Even if you don’t agree with the statement within the title of the article wholly, I’d like to think that by the time you have finished reading this article that I’ve been able to twist your arm a little more. Also, please note, as much as my content here relates to my work within the quantitative project world, it is still relatable in parts to the qualitative project world. So, let’s start my sharing my 4 rules surrounding “data quality”. 1 = never assume, 2 = ask questions, 3 = you will always find something wrong, so find it and 4 = build a friendly relationship with the collection scripting team!
Before exploring my 4 rules more, please allow me to deviate briefly to confirm that the whole topic of data quality and data management from an academic point of view can make for an exceptionally dry read – even for me! Hopefully though, I can give you some information here that you can take away and reflect on in relation to your own project management operations.
To kickstart, some information about me that hopefully validates my credentials for talking around this subject matter.
I have worked on some fascinating projects over the years, my personal “passion” area over the last few years has been media or social research focussed projects in developing or post conflict countries. I like to travel and learn about culture and this niche area has allowed me to tick that box BUT it has also allowed me to learn more about data quality around the world.
Many years ago, my career started in the PAPI (paper-pen) and CATI collection world, then as MR evolved through the “noughties” (2000s) I worked more heavily on CAWI collection platforms. Through the “10s” or “teensies” (2010s) into the fascinating world of CAPI. Now in the “20s” (2020s and no official nickname as yet!) I’ve been focussing more heavily on the analysis and dissemination stages.
I apply the same data quality and data management approach to all collection platforms and to all project stages. I am now recognised (I believe!) as a data quality expert amongst my peers. I really enjoy dissecting a project, learning about it from both logistical and content points of view and adding my know-how to help better design, collect, collate, analyse and disseminate (share) the “data” associated to that project. For those of you who are also “Bake Off: The Professionals” fans like me, then when I say “Love it, love it, love it!” you can see why I say this. I really do have a passion for working with data, then sharing that passion by making sure a project is nurtured into something shareable.
I’m sure you’ve all heard the phrase “garbage in, garbage out” at some time! Sadly, I’ve seen too many GIGO projects. In the earlier days of selling the company data quality and data management package, we were perceived as a luxury. “Yes, that would be great if you could quality control (QC) the data once the fieldwork period is complete, then run some crosstabs for us and send to the project research manager.” This was a typical reply through the “noughties”. Unfortunately, this attitude (of its time) only meant one thing – we became firefighters, trying to put out the fire and then too, the paramedics thereafter, trying to repair (and clean) the data into some presentable form without artificially skewing.
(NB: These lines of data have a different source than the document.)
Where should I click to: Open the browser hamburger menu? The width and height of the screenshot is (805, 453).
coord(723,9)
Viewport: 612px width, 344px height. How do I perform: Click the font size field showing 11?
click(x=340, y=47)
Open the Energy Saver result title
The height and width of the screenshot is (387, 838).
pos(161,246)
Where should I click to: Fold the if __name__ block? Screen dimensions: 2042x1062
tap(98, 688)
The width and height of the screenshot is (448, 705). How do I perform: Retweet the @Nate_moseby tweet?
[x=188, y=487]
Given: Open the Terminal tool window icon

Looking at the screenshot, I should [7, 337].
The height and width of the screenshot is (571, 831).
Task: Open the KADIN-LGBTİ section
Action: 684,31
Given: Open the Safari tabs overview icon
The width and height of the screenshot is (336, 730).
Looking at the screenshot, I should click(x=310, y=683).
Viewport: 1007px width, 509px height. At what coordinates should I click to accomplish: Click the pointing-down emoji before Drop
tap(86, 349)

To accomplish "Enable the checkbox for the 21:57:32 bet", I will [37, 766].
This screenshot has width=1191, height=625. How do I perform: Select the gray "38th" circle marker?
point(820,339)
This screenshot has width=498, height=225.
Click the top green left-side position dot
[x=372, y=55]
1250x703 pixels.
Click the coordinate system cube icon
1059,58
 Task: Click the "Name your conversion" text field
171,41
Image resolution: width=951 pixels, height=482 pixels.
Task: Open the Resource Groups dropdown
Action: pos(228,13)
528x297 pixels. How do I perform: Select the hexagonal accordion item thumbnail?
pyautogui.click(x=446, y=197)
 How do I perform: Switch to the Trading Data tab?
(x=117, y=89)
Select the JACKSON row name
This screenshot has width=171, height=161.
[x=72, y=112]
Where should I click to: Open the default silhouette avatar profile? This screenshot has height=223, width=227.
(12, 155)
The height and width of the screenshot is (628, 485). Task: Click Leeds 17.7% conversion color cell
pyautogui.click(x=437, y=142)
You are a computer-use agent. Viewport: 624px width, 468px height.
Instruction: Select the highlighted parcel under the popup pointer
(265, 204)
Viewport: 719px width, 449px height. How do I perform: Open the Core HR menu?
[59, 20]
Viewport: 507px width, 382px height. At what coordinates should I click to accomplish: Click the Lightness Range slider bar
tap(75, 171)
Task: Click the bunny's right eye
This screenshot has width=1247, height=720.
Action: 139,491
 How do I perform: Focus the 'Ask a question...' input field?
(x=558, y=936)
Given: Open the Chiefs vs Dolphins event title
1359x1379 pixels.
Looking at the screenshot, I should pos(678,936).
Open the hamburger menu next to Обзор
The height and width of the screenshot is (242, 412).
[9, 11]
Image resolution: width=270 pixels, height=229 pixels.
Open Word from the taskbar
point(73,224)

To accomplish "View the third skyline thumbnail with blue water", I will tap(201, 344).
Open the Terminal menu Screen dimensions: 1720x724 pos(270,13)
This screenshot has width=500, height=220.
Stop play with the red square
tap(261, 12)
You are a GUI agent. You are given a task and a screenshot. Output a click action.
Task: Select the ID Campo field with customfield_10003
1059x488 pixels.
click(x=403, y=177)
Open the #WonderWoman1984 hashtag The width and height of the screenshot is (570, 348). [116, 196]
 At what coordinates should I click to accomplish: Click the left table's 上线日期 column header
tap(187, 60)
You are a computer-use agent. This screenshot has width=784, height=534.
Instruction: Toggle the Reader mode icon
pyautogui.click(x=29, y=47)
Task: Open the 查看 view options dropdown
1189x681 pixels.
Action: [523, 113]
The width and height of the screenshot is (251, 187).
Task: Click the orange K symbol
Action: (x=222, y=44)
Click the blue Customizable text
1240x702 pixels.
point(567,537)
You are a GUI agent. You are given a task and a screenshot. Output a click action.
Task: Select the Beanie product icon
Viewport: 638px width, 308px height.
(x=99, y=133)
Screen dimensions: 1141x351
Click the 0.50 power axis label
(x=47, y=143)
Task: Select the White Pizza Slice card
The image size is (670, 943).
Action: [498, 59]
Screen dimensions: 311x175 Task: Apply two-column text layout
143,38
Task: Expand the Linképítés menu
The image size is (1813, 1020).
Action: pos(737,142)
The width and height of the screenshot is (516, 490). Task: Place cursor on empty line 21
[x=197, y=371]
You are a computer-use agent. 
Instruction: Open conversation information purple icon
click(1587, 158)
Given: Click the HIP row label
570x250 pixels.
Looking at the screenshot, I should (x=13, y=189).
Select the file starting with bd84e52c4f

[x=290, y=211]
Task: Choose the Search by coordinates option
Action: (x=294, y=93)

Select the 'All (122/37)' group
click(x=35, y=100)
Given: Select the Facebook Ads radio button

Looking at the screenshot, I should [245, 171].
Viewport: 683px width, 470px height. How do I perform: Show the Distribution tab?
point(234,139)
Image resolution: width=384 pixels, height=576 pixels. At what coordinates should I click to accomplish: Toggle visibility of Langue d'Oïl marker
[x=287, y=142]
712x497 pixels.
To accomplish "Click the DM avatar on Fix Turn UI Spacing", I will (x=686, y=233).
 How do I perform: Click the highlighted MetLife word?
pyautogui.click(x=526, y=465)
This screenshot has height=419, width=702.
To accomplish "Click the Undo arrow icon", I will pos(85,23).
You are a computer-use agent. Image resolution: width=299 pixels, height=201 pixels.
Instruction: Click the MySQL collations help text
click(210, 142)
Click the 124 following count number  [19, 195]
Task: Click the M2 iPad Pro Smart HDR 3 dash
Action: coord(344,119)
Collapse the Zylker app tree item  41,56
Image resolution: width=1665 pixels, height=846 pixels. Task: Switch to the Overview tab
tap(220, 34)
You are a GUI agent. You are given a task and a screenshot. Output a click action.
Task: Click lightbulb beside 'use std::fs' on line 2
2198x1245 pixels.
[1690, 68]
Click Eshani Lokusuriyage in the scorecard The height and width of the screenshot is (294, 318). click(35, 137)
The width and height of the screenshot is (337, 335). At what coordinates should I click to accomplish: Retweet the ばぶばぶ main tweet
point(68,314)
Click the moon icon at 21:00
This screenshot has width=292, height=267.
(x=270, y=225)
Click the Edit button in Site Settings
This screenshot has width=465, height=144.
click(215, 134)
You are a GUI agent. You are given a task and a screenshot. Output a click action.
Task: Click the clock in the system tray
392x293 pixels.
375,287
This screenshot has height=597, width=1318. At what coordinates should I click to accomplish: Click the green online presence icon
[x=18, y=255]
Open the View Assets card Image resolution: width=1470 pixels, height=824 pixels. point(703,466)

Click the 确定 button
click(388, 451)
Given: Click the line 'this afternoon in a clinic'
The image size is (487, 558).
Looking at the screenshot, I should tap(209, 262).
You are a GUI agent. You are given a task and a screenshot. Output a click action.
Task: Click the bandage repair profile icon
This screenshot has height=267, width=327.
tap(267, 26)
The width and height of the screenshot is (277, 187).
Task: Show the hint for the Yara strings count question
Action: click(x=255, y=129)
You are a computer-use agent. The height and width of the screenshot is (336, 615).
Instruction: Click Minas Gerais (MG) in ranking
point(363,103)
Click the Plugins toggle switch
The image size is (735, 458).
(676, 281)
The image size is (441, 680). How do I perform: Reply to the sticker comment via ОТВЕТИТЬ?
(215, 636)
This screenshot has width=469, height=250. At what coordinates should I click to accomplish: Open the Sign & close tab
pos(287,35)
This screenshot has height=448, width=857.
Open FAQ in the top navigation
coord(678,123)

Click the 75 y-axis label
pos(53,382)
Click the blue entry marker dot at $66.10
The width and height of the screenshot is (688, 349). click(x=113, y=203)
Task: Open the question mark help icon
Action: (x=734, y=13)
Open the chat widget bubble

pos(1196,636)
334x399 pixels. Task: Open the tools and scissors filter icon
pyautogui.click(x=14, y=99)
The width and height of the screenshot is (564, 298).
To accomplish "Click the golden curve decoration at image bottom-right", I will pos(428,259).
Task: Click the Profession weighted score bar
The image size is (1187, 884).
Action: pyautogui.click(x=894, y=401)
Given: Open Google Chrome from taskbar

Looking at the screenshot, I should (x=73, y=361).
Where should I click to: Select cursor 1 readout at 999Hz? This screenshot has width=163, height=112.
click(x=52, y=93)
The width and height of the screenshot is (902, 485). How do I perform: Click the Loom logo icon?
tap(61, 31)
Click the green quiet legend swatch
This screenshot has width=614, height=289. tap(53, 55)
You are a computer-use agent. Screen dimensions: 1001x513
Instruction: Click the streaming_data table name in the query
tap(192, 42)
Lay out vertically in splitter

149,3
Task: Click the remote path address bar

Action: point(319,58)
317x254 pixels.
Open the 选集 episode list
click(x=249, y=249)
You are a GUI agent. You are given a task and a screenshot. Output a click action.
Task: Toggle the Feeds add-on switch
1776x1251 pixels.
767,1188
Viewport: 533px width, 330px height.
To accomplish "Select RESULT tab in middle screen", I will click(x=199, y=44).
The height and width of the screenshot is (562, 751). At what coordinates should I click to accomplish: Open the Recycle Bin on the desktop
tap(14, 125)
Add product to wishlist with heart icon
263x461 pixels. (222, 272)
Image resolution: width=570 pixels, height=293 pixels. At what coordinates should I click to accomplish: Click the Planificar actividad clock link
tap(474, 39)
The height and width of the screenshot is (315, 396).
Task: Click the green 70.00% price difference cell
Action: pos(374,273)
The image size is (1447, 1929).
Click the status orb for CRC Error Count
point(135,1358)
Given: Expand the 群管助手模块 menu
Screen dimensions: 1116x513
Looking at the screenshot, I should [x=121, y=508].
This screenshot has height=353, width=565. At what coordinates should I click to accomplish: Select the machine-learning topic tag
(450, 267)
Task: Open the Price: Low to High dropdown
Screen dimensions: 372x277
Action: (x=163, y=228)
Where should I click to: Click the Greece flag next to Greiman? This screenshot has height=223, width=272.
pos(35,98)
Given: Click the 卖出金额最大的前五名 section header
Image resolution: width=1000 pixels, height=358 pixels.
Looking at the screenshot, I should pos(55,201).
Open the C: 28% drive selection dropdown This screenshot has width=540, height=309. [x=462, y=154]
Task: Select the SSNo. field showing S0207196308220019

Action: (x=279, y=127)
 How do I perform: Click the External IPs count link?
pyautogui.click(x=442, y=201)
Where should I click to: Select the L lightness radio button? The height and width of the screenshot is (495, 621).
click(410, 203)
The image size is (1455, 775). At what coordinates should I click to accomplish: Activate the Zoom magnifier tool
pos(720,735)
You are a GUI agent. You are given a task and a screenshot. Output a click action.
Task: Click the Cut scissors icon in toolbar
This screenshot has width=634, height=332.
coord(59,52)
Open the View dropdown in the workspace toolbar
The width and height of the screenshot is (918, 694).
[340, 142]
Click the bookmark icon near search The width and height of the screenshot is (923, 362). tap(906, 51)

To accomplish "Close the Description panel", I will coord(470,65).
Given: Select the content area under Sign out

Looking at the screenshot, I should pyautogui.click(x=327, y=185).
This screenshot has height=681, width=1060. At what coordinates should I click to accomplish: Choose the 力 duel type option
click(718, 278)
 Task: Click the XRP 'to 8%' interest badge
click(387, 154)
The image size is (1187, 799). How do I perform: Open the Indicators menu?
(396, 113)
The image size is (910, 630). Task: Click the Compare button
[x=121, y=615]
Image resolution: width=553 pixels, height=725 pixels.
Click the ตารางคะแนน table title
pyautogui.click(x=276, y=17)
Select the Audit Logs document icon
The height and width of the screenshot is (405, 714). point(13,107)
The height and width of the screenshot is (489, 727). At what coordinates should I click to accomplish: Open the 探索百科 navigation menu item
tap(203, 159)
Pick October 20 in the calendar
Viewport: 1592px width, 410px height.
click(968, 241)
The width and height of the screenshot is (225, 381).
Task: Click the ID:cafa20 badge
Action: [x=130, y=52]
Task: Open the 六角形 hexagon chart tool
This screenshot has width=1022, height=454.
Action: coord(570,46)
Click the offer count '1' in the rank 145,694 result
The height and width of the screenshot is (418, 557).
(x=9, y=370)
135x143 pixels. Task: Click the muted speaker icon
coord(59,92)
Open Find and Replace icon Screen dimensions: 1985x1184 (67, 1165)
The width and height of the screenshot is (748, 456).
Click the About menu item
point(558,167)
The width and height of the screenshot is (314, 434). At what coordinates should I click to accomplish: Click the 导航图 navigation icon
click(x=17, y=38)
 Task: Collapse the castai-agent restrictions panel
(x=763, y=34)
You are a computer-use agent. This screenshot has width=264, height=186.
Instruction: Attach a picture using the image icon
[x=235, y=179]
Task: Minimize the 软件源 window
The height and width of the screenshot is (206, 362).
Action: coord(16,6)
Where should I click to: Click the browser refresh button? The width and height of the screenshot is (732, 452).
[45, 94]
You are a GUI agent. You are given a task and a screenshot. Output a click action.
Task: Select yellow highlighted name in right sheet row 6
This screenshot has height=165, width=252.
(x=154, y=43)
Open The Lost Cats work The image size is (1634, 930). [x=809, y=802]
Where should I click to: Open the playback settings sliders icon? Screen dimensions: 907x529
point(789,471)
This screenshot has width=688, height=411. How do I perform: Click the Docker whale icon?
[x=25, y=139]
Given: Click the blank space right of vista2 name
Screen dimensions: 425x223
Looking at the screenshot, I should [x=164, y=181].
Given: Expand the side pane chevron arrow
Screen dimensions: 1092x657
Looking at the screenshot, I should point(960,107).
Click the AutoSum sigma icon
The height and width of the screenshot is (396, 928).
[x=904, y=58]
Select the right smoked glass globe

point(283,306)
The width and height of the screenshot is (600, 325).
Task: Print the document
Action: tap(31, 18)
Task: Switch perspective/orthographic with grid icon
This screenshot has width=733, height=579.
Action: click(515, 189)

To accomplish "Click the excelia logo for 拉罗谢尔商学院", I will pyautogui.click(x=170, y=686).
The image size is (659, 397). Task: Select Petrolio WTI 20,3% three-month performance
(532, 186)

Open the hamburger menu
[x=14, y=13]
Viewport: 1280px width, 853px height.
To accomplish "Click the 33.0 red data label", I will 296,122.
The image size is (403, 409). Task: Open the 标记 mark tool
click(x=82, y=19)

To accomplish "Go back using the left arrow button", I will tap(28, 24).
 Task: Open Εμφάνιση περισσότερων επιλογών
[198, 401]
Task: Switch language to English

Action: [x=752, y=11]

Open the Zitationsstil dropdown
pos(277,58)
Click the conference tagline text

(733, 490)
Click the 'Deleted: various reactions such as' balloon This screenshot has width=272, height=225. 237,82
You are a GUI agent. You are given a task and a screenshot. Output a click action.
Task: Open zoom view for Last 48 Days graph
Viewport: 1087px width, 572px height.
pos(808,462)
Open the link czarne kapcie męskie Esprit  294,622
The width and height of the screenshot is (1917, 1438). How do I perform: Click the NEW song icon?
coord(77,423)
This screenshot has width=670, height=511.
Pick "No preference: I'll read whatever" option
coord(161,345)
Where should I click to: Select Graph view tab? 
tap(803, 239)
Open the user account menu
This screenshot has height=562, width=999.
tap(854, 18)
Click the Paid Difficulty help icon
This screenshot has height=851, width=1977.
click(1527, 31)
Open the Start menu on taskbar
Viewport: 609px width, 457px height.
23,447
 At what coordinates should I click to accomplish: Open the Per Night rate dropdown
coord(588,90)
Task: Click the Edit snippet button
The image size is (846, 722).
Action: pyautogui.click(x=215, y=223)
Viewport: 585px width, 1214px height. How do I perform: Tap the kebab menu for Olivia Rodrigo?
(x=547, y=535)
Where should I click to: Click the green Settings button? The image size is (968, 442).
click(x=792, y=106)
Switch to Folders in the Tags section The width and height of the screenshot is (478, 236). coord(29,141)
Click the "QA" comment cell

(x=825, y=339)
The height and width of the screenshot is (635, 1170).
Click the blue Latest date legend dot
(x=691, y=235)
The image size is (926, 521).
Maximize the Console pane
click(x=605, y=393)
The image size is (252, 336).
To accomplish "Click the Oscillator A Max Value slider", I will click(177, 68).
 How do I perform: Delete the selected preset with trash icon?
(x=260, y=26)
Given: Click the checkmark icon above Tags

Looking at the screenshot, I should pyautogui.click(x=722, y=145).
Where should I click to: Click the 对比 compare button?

You can do nothing more than stick a plaster on the data if your data quality and data management does not start earlier than once fieldwork has finished. So, after the longish lead in, back to my 4 points. I hope the scene is now set!
Points 1, 2 and 3 – “Never Assume”, “Ask questions” and “You will always find something wrong!”
Any MR (quant survey) project goes through the following 4 stages; design, collection, collation and analysis. When I have given training to field teams in the past, I always start by saying “Never assume anything, and you have a voice – use it!”.
SwissPeaks (and now Tabx) have been working with 2 large “end client” companies for 10+ years now and they have allowed me to personally jump on a plane and to oversee and give training, as needed, to the local field agencies who are carrying out the CAPI (or PAPI) data collection for them. With any given project of this type, you will have an end-client, a research agency and a field agency. Within the research or more typically the field agency, you will then have scripters, interviewers (enumerators), supervisors, translators, coders and research managers. For me, the central (fulcrum) person to any project and its success, is the “scripter”.
The scripter has to take a questionnaire supplied by the research agency and to copy/paste and work their magic to remaster the questionnaire into an interview (or data entry) script. A good scripter should never assume anything! If the questionnaire doesn’t make sense, they should ask questions but sadly, this is seldom the case and the scripter will tend to “assume” that they know what the research team (the questionnaire designers) want. And this is where things start to go wrong.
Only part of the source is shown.